§ **Exercise description**:
When the string "agent" is part of a line below, that line should be copied.

Stored items:

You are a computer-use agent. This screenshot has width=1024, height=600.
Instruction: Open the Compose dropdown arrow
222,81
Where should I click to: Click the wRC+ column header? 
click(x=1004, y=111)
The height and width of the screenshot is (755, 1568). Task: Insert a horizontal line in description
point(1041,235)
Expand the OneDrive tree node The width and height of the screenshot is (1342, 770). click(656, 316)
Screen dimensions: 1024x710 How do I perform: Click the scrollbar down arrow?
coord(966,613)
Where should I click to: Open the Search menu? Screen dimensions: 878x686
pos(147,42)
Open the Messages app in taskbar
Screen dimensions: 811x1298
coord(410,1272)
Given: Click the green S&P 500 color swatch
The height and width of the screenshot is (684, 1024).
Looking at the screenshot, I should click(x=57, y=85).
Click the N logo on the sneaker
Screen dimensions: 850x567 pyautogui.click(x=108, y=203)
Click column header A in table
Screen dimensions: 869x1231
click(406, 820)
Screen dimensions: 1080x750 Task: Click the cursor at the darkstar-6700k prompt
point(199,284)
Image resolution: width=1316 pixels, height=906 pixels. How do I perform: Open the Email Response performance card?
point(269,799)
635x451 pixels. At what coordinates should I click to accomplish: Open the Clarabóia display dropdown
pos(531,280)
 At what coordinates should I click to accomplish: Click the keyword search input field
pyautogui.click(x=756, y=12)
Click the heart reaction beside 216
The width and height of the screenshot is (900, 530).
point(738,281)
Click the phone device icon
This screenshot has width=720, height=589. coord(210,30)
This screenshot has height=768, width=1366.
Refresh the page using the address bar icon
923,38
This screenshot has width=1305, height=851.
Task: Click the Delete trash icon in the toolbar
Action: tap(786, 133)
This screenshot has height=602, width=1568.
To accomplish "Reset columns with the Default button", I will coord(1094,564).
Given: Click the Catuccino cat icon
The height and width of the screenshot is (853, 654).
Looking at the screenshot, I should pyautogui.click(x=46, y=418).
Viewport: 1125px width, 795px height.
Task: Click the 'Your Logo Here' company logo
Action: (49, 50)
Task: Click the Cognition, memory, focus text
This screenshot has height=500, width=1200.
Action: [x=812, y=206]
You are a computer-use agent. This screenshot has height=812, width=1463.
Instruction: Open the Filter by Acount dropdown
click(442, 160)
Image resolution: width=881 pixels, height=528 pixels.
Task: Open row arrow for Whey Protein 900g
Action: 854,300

§ **The completed task**:
You are a computer-use agent. This screenshot has width=1024, height=600.
You are a computer-use agent. This screenshot has height=812, width=1463.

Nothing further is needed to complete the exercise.